Les technologies avancent et, à l’aube du XXIème siècle, la mesure va continuer à jouer un rôle majeur, notamment dans la mise en œuvre des nouvelles technologies dont la conséquence première est l’explosion de données à disposition. Alors que le « Big Data » se définissait, à ses débuts, par les «3V» (Volume, Variété et Vélocité), les précurseurs ont rapidement fini par comprendre, pour l’avoir expérimenté à leurs dépens, qu’il fallait aussi impérativement intégrer un quatrième V, celui de «Véracité». S’il est intuitif de s’attendre à tirer beaucoup de profits de ce nouvel « or numérique » que sont les données, il est tout aussi intuitif d’admettre que ces données doivent être impérativement fiables pour avoir des utilisations pertinentes.

Quel que soit le nom qu’on lui donne, l’entreprise du futur ne fonctionnera pas sans évoluer vers des solutions de collecte, de stockage et surtout d’exploitation des données. On évoque désormais la nécessaire « digitalisation des entreprises » permettant d’obtenir la « continuité numérique ». Les industriels pourront ainsi remettre en cause leurs pratiques empiriques et auront la possibilité d’optimiser leur fonctionnement. Dans ce nouveau monde, la métrologue a un tout autre rôle que celui qu’il tient traditionnellement. Il ne s’agit plus de s’assurer de la conformité d’une entité ou d’un instrument de mesure, mais bel et bien de garantir que la donnée (c’est-à-dire la mesure) représente le plus fidèlement possible la réalité, condition sine qua non pour espérer en tirer de la Valeur.

Si l’inférence statistique est née du besoin de caractériser une population totale sur la base de quelques échantillons pour contourner la question des coûts importants liés à la mesure, la technologie permet de plus en plus de sortir de cette contrainte. Avec les capteurs actuels de toute sorte, filaires, Bluetooth, Wifi ou autre, qui délivrent de l’information en mode quasi-continu sur tout type de paramètres, nous sommes entrés dans l’ère du « 100 % mesuré » ou, tout du moins, du «100 % mesurable ». Toutes ces données qui deviennent disponibles sont stockables à un coût quasiment dérisoire.

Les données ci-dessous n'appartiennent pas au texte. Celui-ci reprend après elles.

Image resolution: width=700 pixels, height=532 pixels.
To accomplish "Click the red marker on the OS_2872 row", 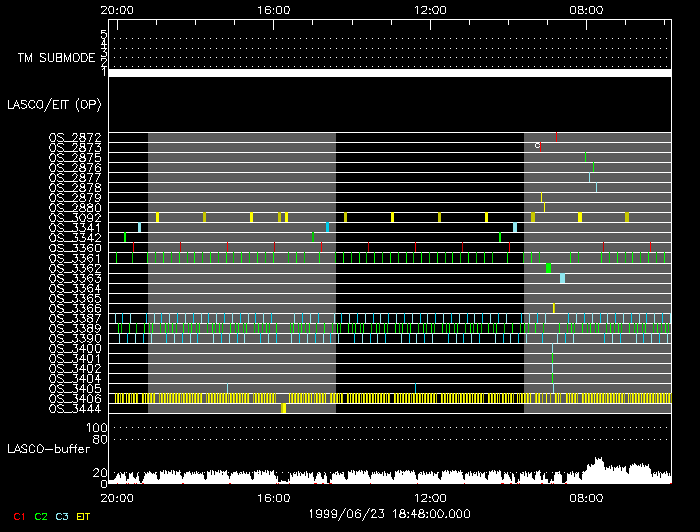I will pyautogui.click(x=557, y=137).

Cloud ou non, elles sont donc exploitables et archivables… le problème étant alors de les exploiter effectivement via les techniques de la « Data Science ».

Illustrons cette évolution par un exemple pédagogique.

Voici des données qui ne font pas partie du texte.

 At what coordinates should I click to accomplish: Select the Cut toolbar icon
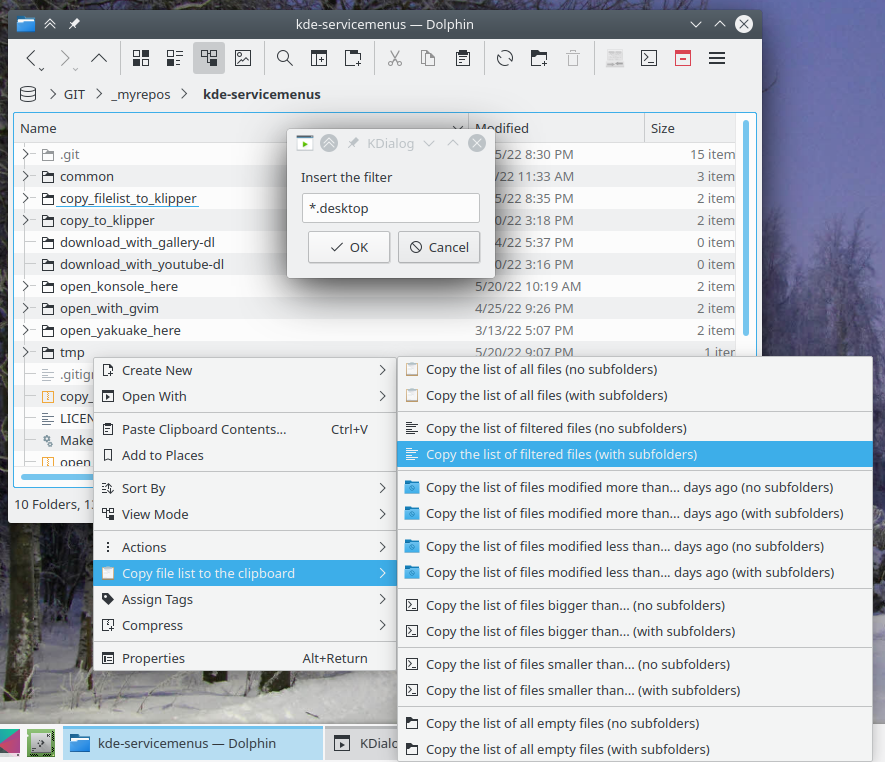coord(394,58)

Imaginons que nous recherchions les conditions optimales pour obtenir des plantes d’une longueur supérieure à une limite. En identifiant, dans un premier temps, les facteurs « arrosage» et «lumière» comme facteurs importants à considérer et en recueillant chaque jour, tout au long d’une production, les données relatives aux quantités de lumière et d’arrosage reçues par chaque plante, il est possible, au moment de la récolte, d’associer la longueur de la plante aux paramètres influents « arrosage cumulé» et «lumière cumulée». Chaque plante peut alors être représentée par un point de coordonnées dans le plan (« arrosage cumulé » ; « lumière cumulée ») tel que présenté sur la figure ci-dessous où le point est clair si la longueur est supérieure à la limite, foncé dans le cas contraire. Par un procédé algorithmique, il est possible de déplacer « intelligemment » un rectangle dans ce plan pour découvrir automatiquement une situation où se trouve un maximum de points clairs. Les côtés du rectangle ainsi déterminées spécifient les quantités cumulées de lumière et d’arrosage qui permettent d’obtenir des plantes de longueur au moins égale à la longueur souhaitée. On imagine très bien la potentialité d’une telle procédure appliquée à de nombreux autres facteurs pour déterminer automatiquement des conditions de performance dans un hyper-espace.